6-month Production Delay for Legacy Potash Mine
- 12 Aug 2016
- The StarPhoenix
- ALEX MACPHERSON
Legacy faces six-month setback in production of potash: K+S AG
An industrial accident at K+S Potash Canada’s Legacy project has delayed the solution mine’s first commercial production until the second quarter of 2017, from the end of 2016 as originally scheduled, according to its parent company.
“Regardless of this, K+S is still assuming that it will be able to reach its target production capacity of 2 million tonnes at the end of 2017,” K+S AG said in its second quarter report on Thursday.

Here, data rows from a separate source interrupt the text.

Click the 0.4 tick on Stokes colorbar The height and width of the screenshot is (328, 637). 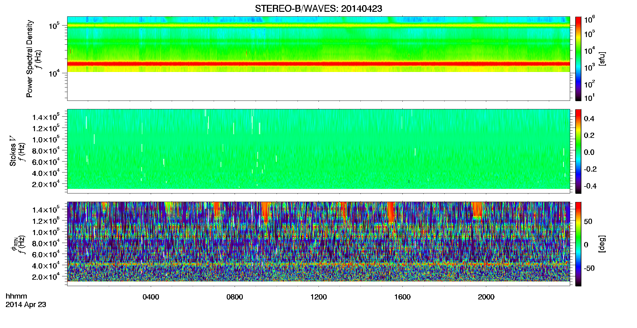589,119
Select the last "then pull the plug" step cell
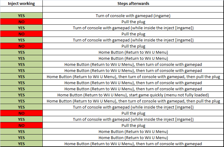The width and height of the screenshot is (224, 147). 133,101
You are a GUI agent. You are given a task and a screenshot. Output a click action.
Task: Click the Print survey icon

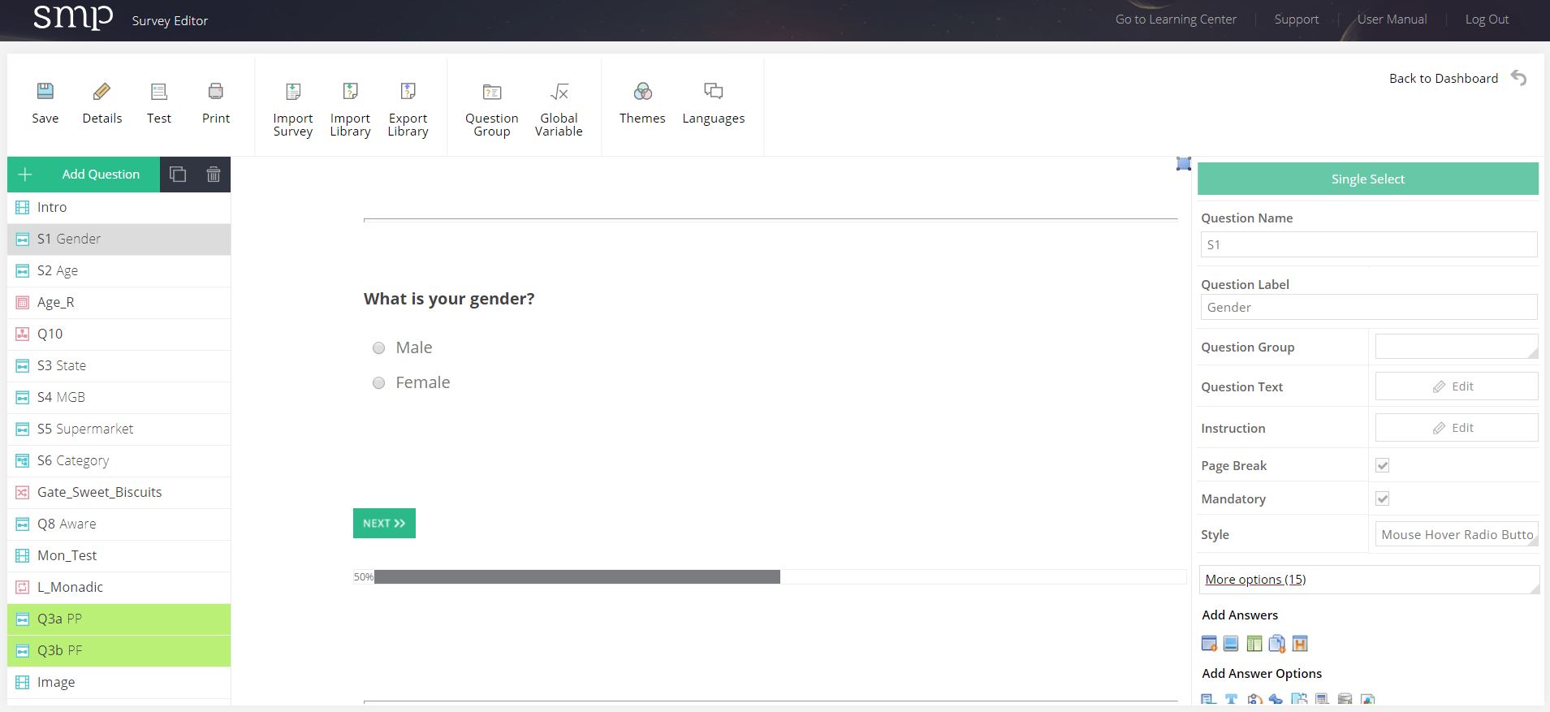pos(215,92)
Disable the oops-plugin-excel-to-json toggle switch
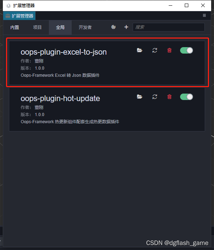This screenshot has width=214, height=250. [187, 50]
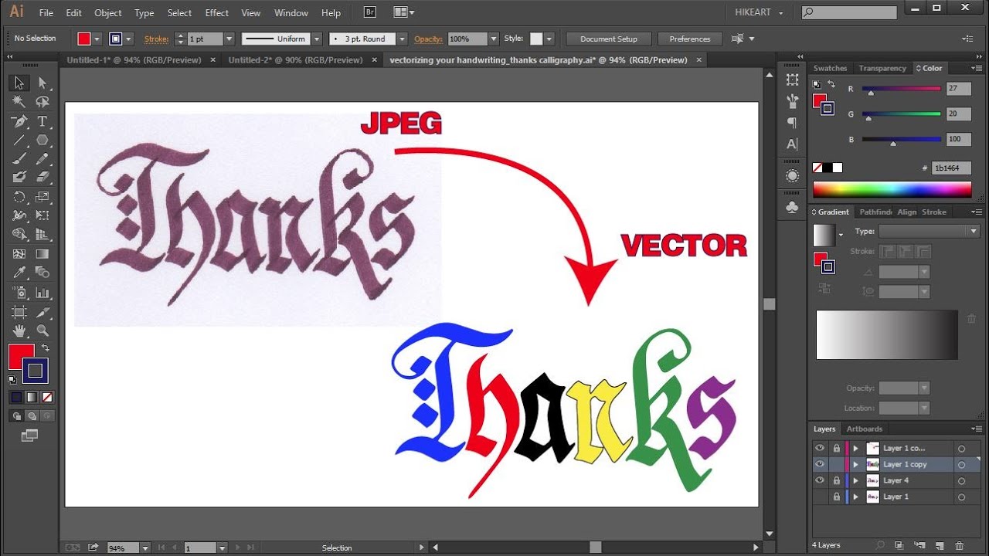The image size is (989, 556).
Task: Open the Opacity dropdown
Action: click(x=923, y=388)
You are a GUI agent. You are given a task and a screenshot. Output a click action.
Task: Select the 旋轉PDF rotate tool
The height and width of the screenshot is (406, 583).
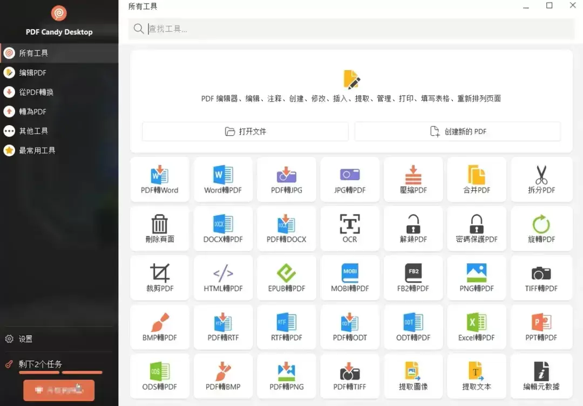tap(540, 229)
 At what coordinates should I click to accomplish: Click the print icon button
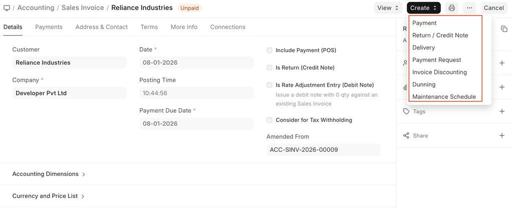point(451,8)
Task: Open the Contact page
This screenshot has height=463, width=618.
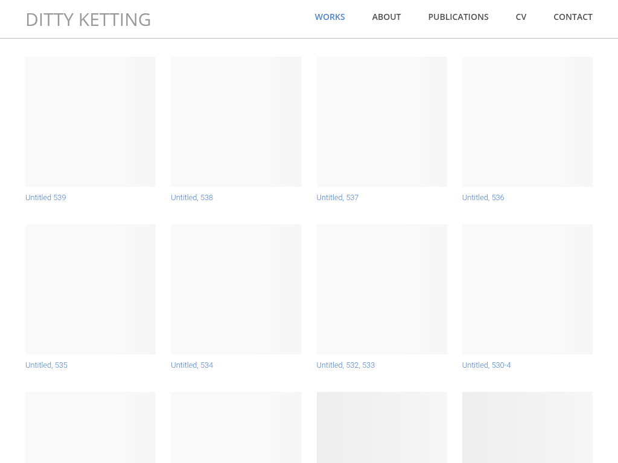Action: [573, 17]
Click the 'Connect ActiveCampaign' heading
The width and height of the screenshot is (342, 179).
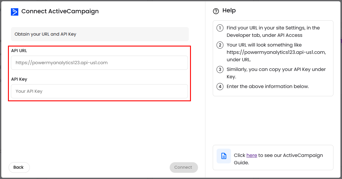(x=60, y=11)
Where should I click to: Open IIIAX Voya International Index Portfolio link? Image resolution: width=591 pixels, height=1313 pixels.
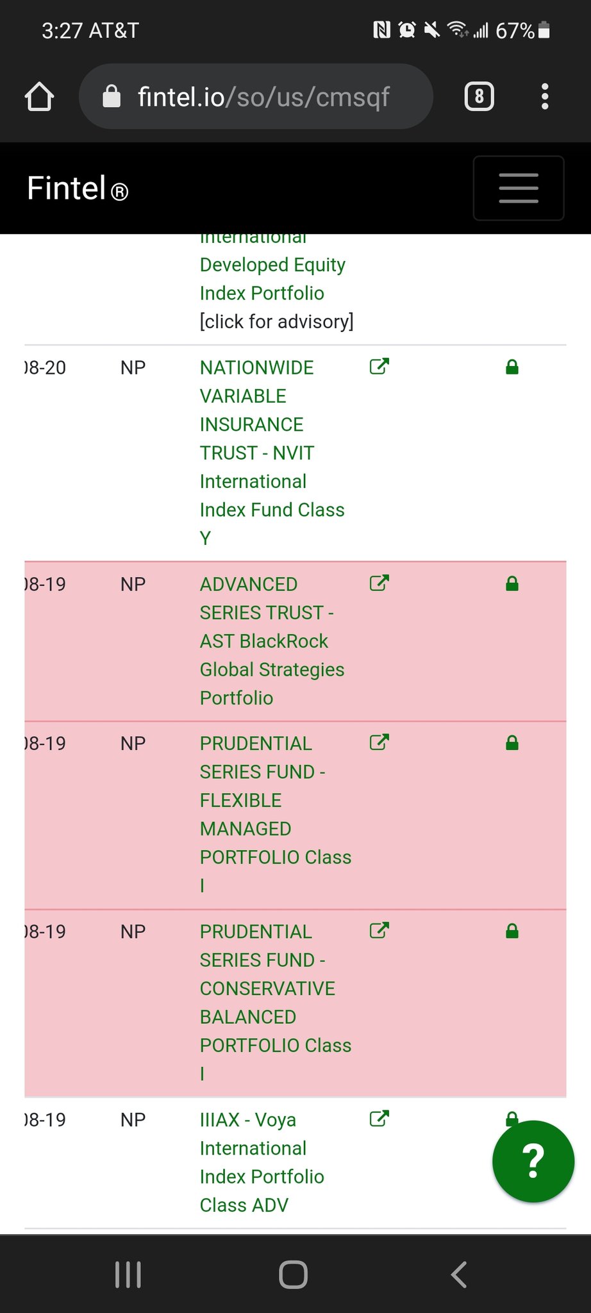262,1162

The German company’s announcement comes almost a month after the structure supporting a 28-metre-tall crystallizer collapsed during a test, sending the mammoth vessel plummeting to the floor of the $4.1 billion mine’s main production facility.
No one was injured, but the accident caused “consequential damage” to the mine’s facilities, K+S Potash Canada said after the accident. On Thursday, a spokeswoman confirmed that the accident was the only cause of the delay.

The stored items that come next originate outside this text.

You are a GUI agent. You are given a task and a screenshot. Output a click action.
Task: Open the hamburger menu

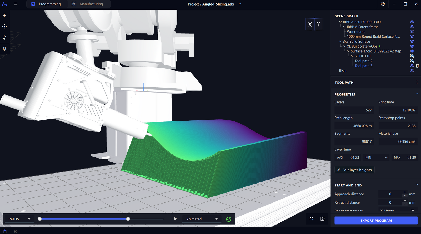coord(16,4)
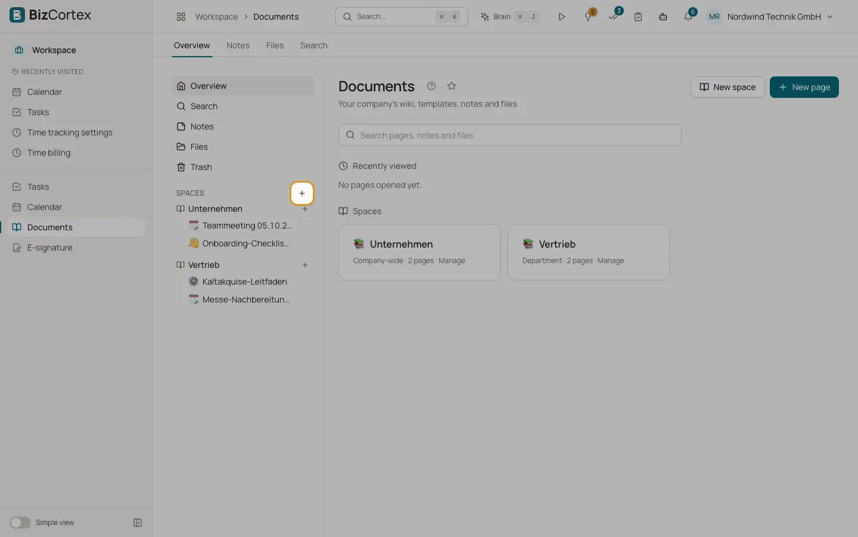Switch to the Notes tab
This screenshot has width=858, height=537.
[x=238, y=45]
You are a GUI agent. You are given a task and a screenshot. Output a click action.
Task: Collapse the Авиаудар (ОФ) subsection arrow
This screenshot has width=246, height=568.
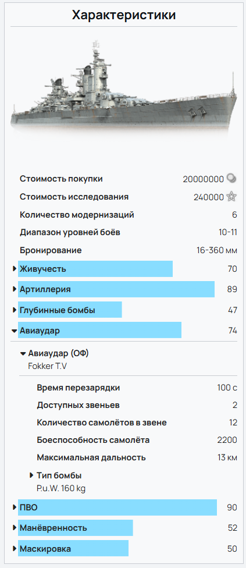[x=23, y=354]
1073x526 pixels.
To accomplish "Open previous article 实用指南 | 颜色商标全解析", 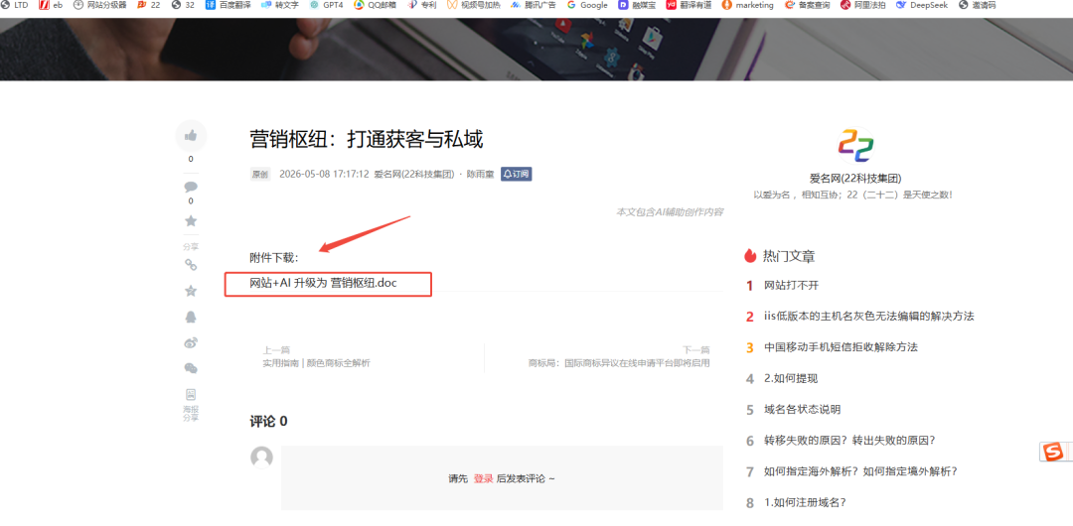I will pos(316,363).
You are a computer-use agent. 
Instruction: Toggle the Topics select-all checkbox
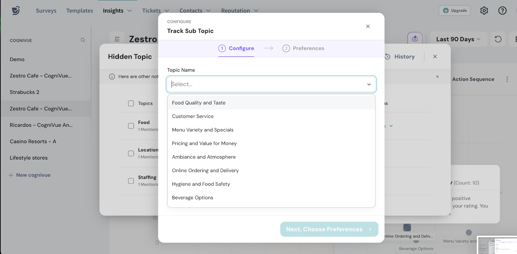pyautogui.click(x=131, y=103)
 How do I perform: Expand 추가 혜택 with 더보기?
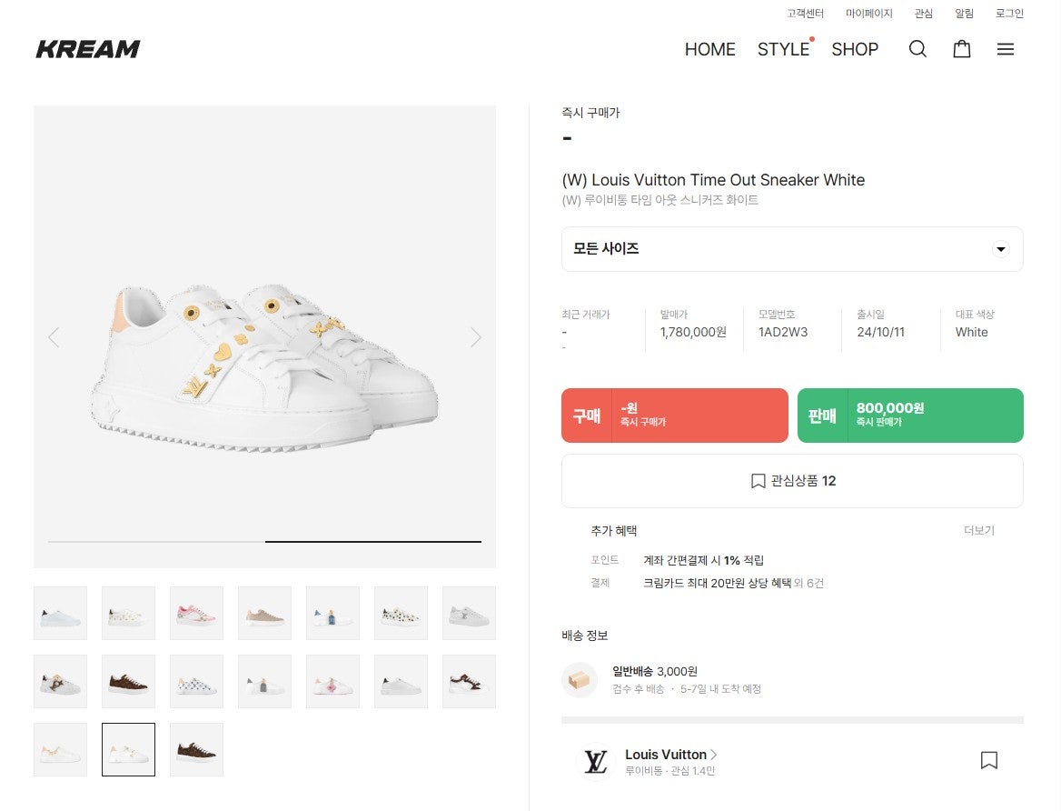coord(979,530)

“It could have been a lot worse,” a pipefitter who worked on the project near Bethune before being fired after posting about the incident on social media told the Saskatoon StarPhoenix at the time, noting that everyone in the vicinity was lucky to be alive.
It remains unclear what caused the collapse. The company spokeswoman said in an email the investigation is “a complex legal procedure with a handful of parties involved,” and that the company will not publicly discuss it.
The province’s 10th potash mine, which will have a total production capacity of 2.86 million tonnes per year, is still expected to reach its target goal by the end of 2017, K+S said in its report.
On Thursday, the German firm reported second quarter operating earnings of 15 million euros, the equivalent of $21.8 million, on revenues of 732.2 million euros.
That represents a nearly 92-percent decline from the 179.2 million euros K+S earned on revenues totalling 914.4 million euros in the same quarter last year.
In a statement, K+S chairman Norbert Steiner attributed the decline to several factors, including a “difficult market environment in the potash business.”